TASK PROMPT> Check every line below for the word "This" and copy each one that has it.

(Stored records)
* * *
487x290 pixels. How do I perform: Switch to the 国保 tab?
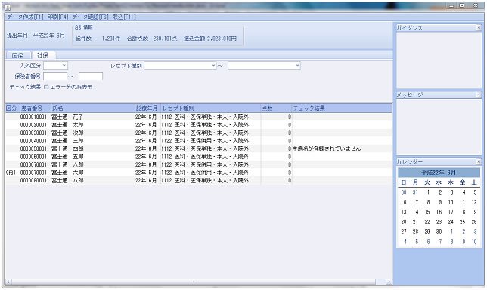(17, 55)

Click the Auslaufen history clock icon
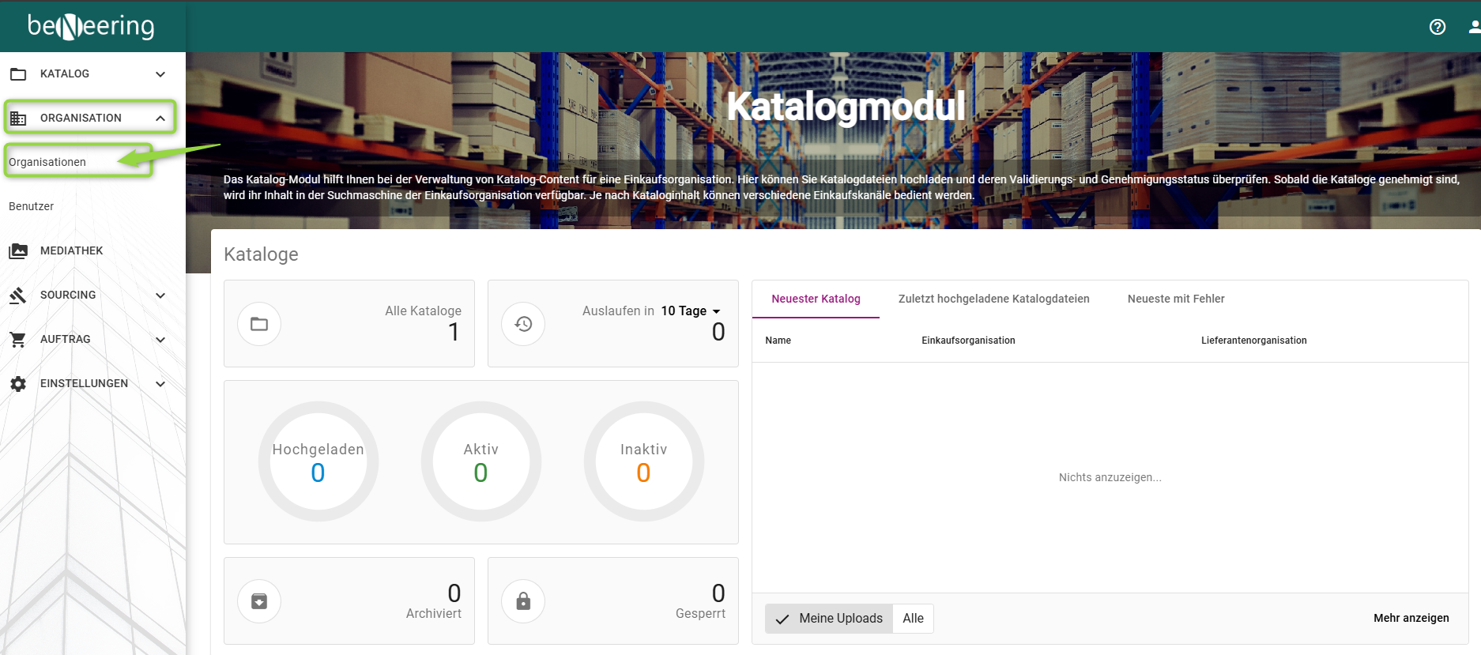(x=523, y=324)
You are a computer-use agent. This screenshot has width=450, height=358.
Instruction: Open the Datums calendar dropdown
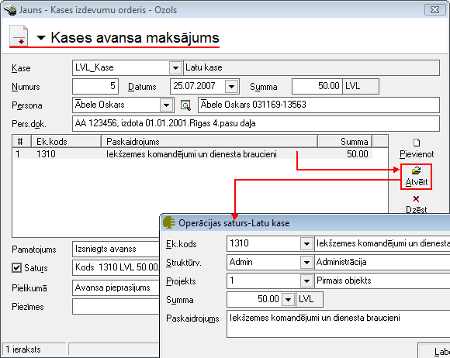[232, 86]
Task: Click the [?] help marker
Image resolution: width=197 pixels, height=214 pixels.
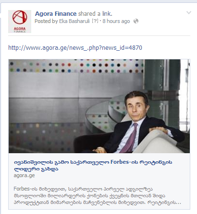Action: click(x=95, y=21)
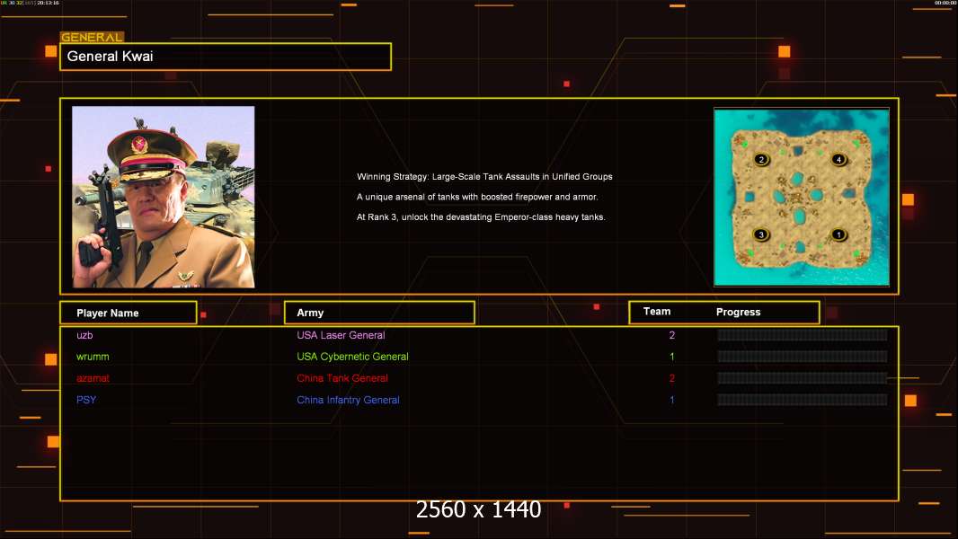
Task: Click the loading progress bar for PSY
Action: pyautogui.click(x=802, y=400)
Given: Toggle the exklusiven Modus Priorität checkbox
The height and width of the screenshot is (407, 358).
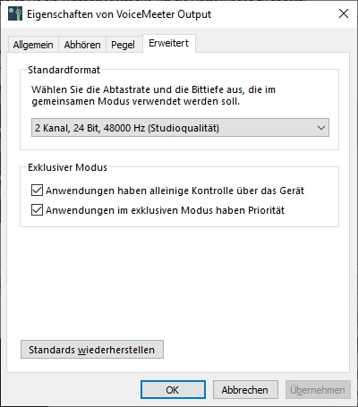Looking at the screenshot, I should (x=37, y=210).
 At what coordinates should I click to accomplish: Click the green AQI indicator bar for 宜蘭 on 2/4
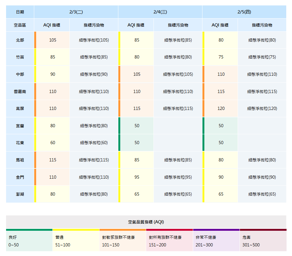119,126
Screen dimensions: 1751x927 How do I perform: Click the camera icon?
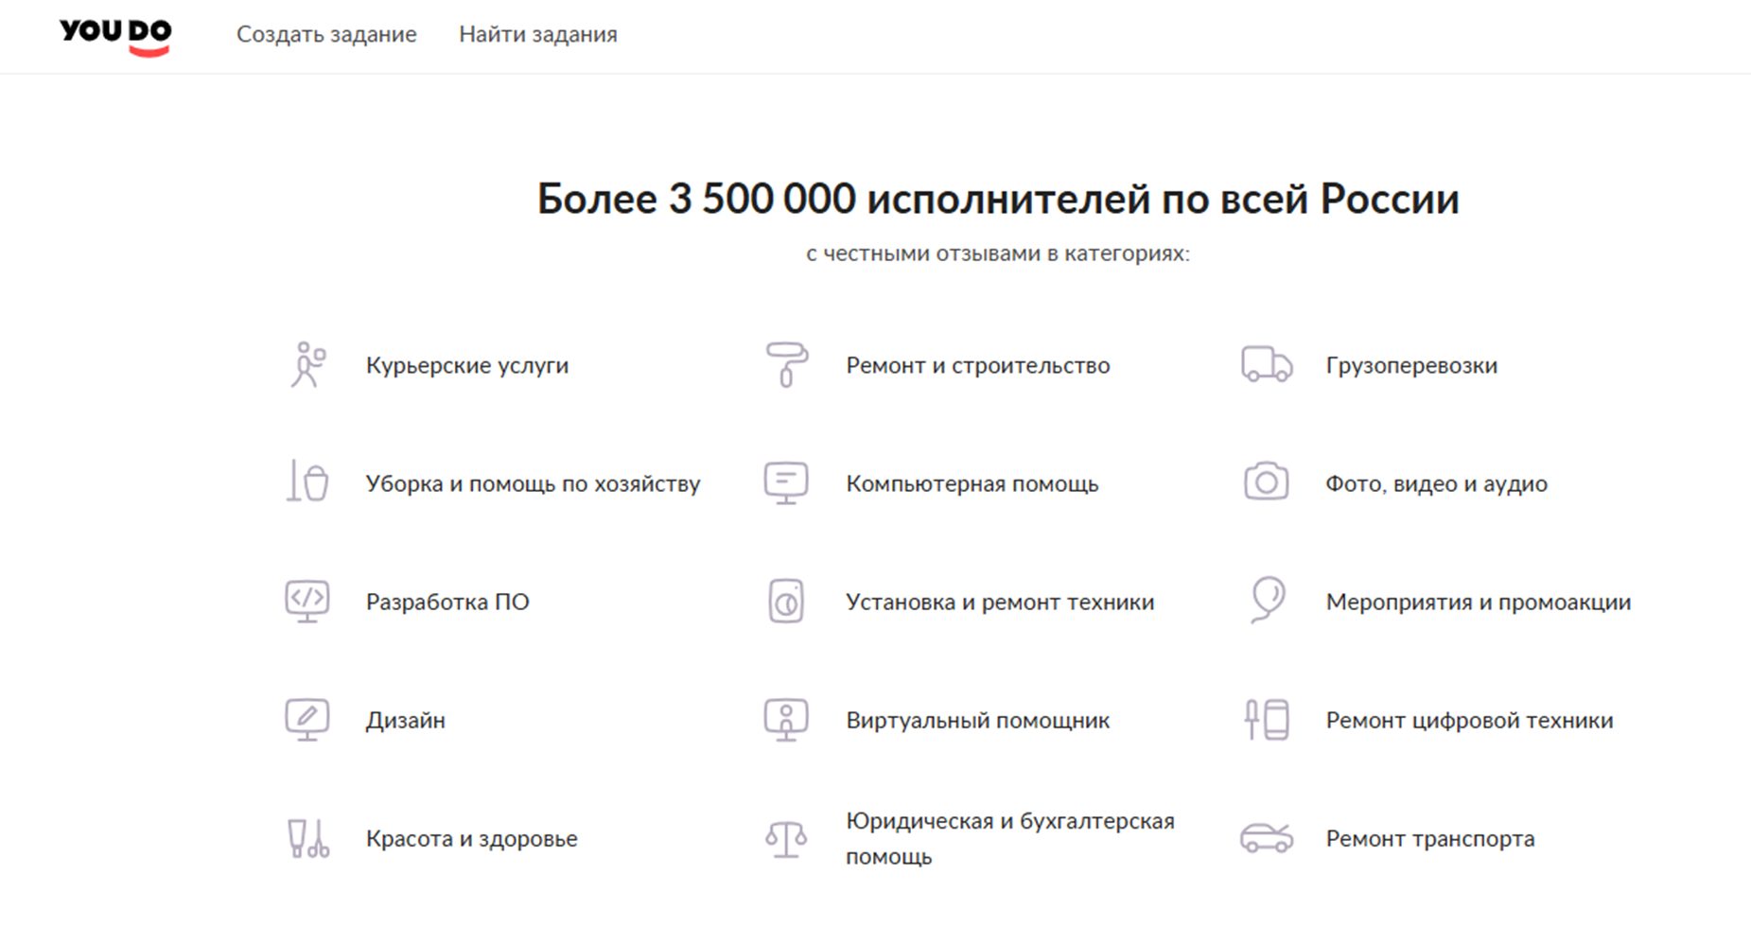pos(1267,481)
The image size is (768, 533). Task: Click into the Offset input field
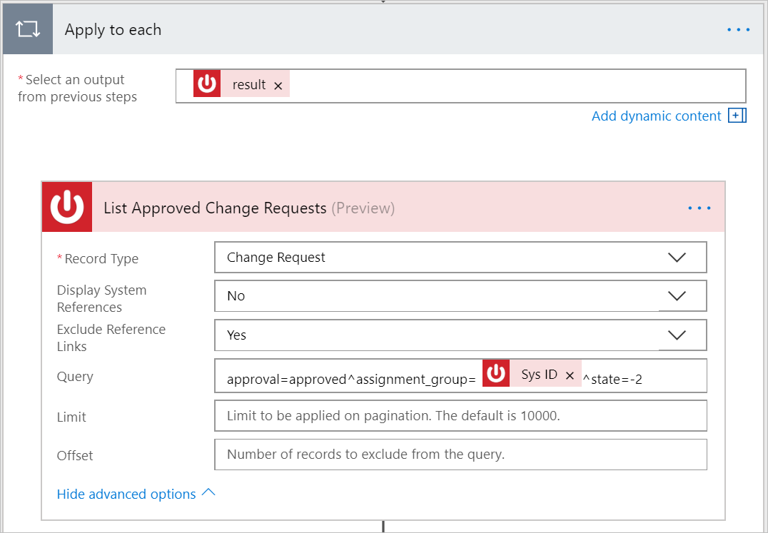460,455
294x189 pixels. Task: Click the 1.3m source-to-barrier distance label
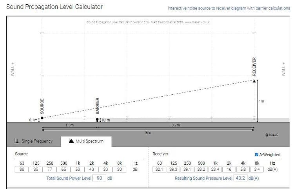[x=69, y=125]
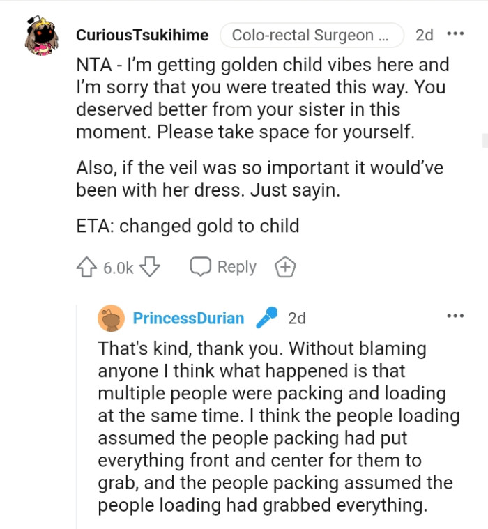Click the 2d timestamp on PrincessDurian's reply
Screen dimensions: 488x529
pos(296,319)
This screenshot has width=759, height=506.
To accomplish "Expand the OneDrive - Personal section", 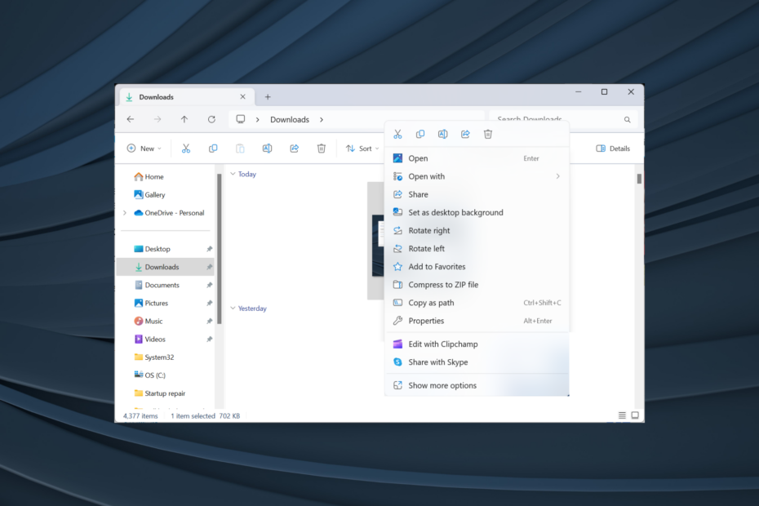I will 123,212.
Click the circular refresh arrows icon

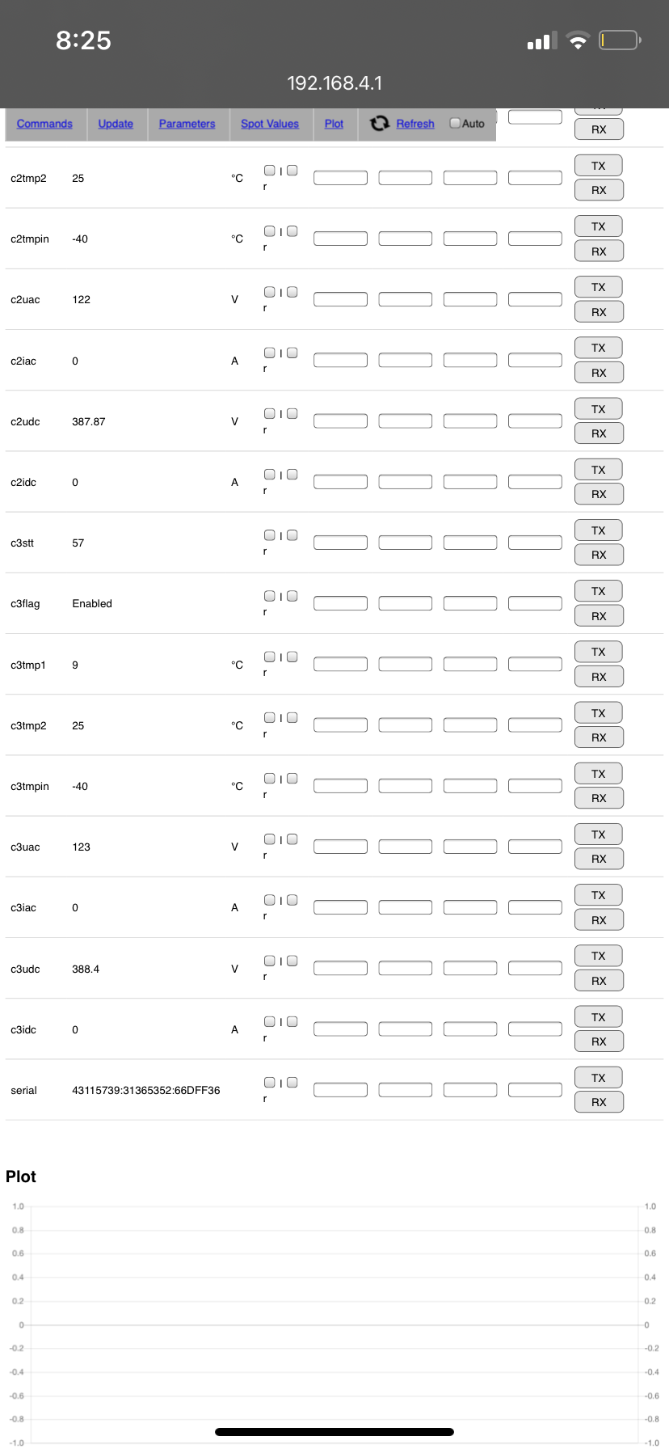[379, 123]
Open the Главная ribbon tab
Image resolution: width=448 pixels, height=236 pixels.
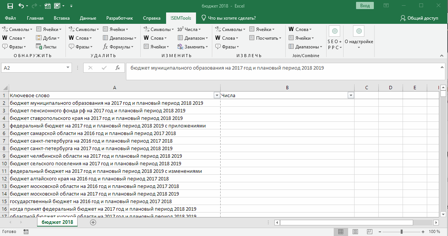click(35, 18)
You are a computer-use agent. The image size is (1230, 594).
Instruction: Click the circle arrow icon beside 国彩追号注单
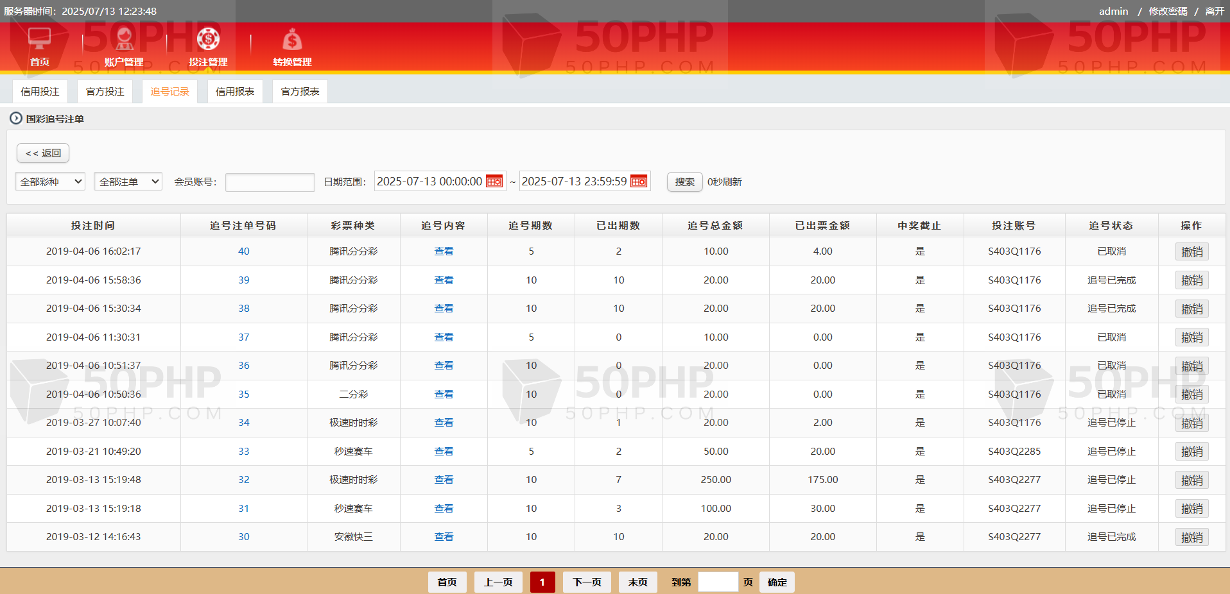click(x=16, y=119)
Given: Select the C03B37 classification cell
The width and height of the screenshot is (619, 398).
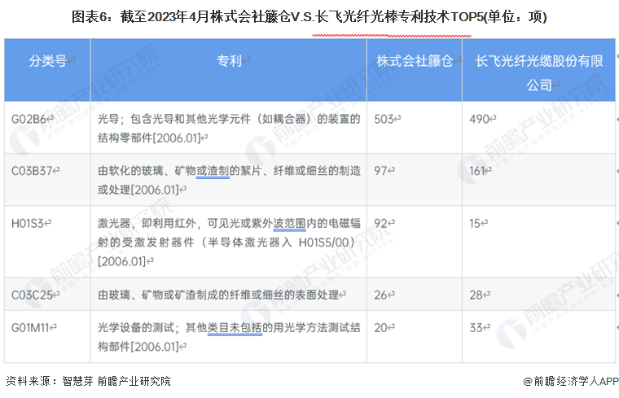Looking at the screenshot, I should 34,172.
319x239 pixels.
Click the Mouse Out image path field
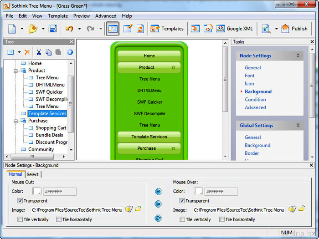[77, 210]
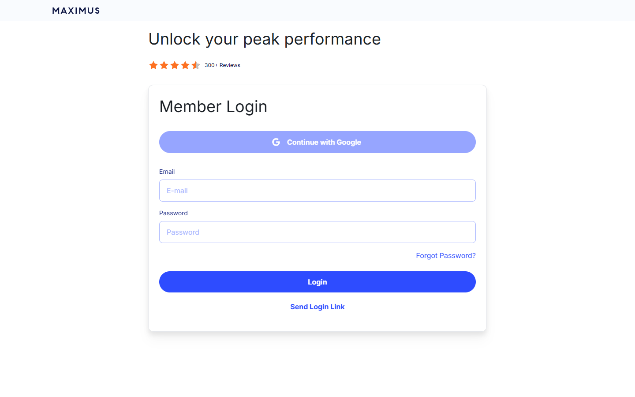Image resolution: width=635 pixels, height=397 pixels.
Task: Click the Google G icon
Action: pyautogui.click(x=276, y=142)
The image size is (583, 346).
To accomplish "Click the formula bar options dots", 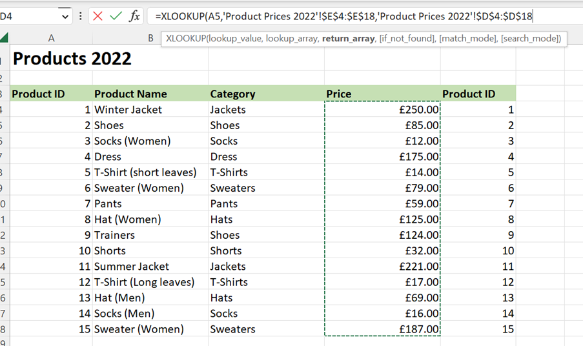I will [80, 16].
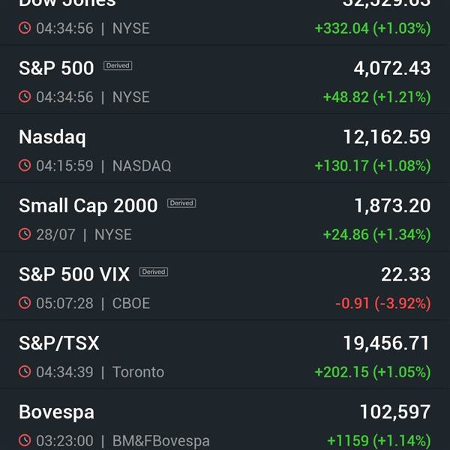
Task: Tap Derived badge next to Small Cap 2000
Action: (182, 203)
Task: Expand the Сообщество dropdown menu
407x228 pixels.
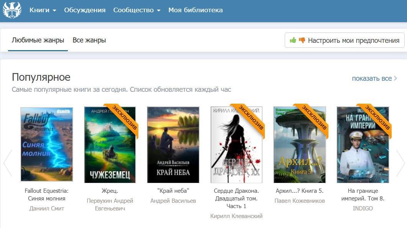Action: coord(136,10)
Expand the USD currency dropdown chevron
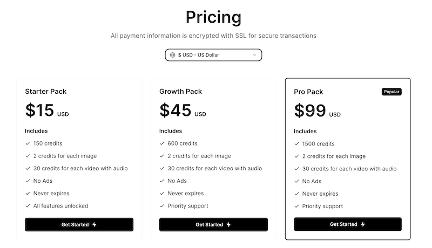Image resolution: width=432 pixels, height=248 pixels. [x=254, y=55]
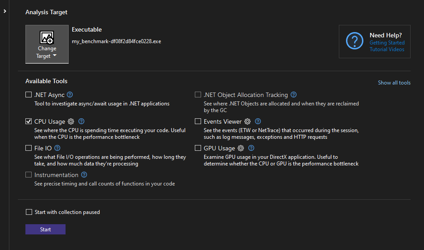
* * *
ANSWER SPACE>
You are a computer-use agent. This screenshot has width=450, height=358.
This screenshot has width=759, height=506.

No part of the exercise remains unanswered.